India tells states to get a grip before COVID-19 overwhelms hospitals

NEW DELHI (Reuters) -India’s health secretary bluntly told the 28 federal states on Tuesday to get a grip on lax coronavirus prevention measures “right now” to prevent healthcare systems being overwhelmed by a surge in infections.

India’s current caseload of 12.1 million ranks third behind only the United States and Brazil, with testing unable to keep up with demand. The daily rise in cases has quadrupled in the space of a month.

“The current rise in cases … has the potential of overwhelming healthcare systems unless checked right now,” Health Secretary Rajesh Bhushan said in a letter to the states.

“Many districts in the country are seeing clusters of cases emerging because of specific events and/or places where crowding happens, or where a large number of people are in close contact coupled with a lack of a COVID-appropriate behaviour.”

On Tuesday, India recorded 56,211 new cases, a slight dip after a reduction in testing over a long weekend.

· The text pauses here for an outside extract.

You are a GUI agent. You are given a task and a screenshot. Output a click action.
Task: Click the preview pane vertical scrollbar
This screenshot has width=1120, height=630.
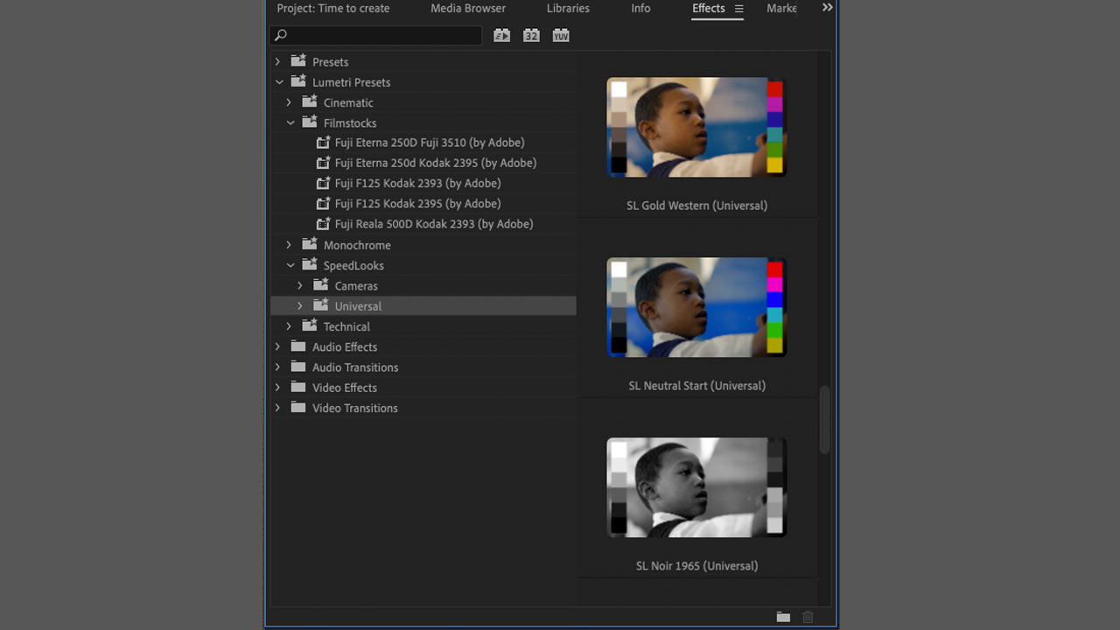coord(824,420)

Bhushan asked states to enforce mask-wearing and physical distancing, and to increase testing, tracing and quarantining, or else face “heavy costs”.

About 800,000 tests were carried out on Monday, compared with more than 1 million at the peak of India’s outbreak in September.

Despite the warnings, top politicians including Prime Minister Narendra Modi himself have been addressing rallies and meetings of tens of thousands of people, sitting or standing shoulder-to-shoulder, with only a handful wearing masks.

Multi-phase elections in four big states began last week and will run through next month.

Vinod Kumar Paul, a senior government health official, told a news conference the situation across India was going “from bad to worse”.

India’s richest state, Maharashtra, home to the city of Mumbai, accounted for more than 31,000 of the total new cases reported in the latest 24 hours. Deaths rose by 271 nationwide, to 162,114.

Maharashtra is considering imposing stricter curbs from Thursday, but opposition parties and industrialists have opposed a lockdown, saying it hurts the poor the most.

India has accelerated its nationwide immunisation campaign, simplifying the process, opening more vaccination centres and restricting exports after criticism that more of its production was going abroad than to India’s own population.